Nabokov loves to have fun with phonetics and double consonants throughout the novel. Humbert Humbert is just one in a long succession, including Gaston Godin, Mesmer Mesmer and Harold D. Doublename. This word play applies to the names of the places and towns Lolita and H.H. visit along the road, too. Places like Hazy Hills, Kumfy Kabins, Hobby House, Raspberry Room, Pierre Point, and many more.
Nabokov’s mother tongue was Russian, of course, as he was born in Saint Petersburg in 1899. His first books were written in Russian, and, later, French (he eventually wound up in Paris in the late 1930s before moving to the US). These facts make Lolita, and all the word play, all the more amazing, because it was written not in Russian or French, but English. Still, his fluency in Russian and French play a small part in the novel. For instance, there is a man in the novel referred to as the ‘White Russian ex-colonel’ who lives and works in Paris.
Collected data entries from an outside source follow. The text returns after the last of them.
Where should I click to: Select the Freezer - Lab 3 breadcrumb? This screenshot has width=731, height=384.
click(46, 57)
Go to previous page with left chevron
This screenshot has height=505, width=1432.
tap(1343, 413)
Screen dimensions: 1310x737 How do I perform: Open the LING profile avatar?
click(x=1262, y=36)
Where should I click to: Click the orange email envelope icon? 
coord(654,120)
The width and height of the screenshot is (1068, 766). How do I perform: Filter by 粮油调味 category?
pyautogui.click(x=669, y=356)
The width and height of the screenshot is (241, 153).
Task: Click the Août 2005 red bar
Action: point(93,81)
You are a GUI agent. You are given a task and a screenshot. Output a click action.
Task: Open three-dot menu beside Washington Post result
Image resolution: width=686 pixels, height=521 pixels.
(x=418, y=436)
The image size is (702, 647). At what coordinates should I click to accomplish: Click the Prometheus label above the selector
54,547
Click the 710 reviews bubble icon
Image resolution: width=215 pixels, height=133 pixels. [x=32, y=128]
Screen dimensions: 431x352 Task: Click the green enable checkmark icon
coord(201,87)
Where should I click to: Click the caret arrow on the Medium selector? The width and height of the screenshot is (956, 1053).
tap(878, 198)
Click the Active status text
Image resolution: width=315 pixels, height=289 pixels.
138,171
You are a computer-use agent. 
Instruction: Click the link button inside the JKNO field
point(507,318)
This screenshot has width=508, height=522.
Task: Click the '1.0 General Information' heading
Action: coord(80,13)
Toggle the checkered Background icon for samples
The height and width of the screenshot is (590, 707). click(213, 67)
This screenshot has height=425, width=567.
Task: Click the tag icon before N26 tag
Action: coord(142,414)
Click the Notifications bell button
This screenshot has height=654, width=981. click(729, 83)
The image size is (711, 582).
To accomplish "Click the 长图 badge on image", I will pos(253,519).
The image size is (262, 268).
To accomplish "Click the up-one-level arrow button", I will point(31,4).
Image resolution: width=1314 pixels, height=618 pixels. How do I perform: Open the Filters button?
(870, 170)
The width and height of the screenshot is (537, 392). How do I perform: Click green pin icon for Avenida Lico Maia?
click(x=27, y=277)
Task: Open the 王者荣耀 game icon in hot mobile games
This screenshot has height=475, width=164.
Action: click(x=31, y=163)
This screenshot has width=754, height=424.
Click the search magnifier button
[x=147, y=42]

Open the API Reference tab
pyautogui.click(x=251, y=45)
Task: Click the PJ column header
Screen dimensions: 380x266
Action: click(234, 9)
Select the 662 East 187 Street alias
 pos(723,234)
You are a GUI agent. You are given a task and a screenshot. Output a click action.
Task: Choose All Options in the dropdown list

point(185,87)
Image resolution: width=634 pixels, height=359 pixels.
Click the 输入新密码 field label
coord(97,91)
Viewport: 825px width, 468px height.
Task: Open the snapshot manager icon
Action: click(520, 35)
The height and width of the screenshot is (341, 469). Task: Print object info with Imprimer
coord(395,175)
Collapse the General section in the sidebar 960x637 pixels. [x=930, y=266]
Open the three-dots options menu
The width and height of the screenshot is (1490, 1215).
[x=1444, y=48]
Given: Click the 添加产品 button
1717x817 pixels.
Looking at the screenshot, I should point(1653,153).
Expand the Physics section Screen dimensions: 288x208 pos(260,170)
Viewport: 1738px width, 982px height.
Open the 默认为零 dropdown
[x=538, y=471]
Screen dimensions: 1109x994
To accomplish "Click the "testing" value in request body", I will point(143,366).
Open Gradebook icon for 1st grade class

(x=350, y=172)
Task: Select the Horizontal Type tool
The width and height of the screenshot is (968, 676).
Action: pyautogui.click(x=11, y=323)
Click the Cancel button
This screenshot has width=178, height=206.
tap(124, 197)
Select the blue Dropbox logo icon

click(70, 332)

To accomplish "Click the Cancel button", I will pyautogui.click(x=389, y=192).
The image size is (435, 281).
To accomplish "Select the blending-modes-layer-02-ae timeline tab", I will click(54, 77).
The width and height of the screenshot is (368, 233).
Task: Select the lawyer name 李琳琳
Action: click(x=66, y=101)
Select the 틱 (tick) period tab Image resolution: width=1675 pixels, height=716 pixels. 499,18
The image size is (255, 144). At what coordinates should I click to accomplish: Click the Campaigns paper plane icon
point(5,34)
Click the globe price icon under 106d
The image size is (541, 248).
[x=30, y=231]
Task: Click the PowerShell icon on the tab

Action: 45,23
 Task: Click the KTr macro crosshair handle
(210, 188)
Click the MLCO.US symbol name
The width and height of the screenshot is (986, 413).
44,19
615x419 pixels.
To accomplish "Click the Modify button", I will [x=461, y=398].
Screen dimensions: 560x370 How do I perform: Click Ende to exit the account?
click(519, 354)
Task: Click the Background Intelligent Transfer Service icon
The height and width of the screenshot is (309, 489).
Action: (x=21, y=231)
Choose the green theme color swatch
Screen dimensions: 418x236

When he speaks, he speaks in French, and says, “J’ai demannde pardonne” If you know your French, you know that the White Russian’s grammar is wrong. It should, of course, be Je, not J’ai. And demannde and pardonne both have extra N’s. Why? Because this is how a Russian would pronounce French, emphasizing that consonant.
When Nabokov creates a name or even a thing in Lolita, he always makes sure to have fun with the words. For instance, H.H. has his mail forwarded to a couple different post boxes. The first is called P.O. Wace (that would be POW, of course, or the prison H.H. has created for himself); the second is called P.O. Elphinstone, another reference to old Edgar Allan.
These are just a spit in the bucket, though. Take a fine-tooth comb to Lolita and you could fill an entire book noting the allusions, homages, and word plays. Have a favorite of your own, drop it in the comments below. Let’s get a list going.
I thought this was the most obvious Poe reference, but it is my favorite of his poems. H.H.’s first love is Annabelle Lee and he quotes that poem on several occasions. I loved Lolita when I read it in high school, but read it again recently and its a little perfume-y for my tastes. Ah well, he’s still a genius.
posted by Michelle on 6-2-2009 at 3:51 pm
I have found many of the books I read in High School have lost something as I age. The most notable exception is “A Separate Peace”.
posted by gus on 6-2-2009 at 5:16 pm
i’m only commenting because of my captcha: honcho 1545… ?!?!?!?!
posted by kevin on 6-2-2009 at 5:19 pm
I just finished reading the annotated Lolita. It’s chock full of explanatiions for all the wordplay, and considering it was about my fourth or fifth time reading the novel, I found there was a lot I’d missed.
As for languages…there’s also a few German words here and there in the book, to add to the multi-lingual merit.
posted by Liz on 6-2-2009 at 6:04 pm
When Barbara Kingsolver wrote the Poinsonwood Bible she had a lot of fun thinking up all of the palindromes. Though she says it is hell for people translating it into other languages.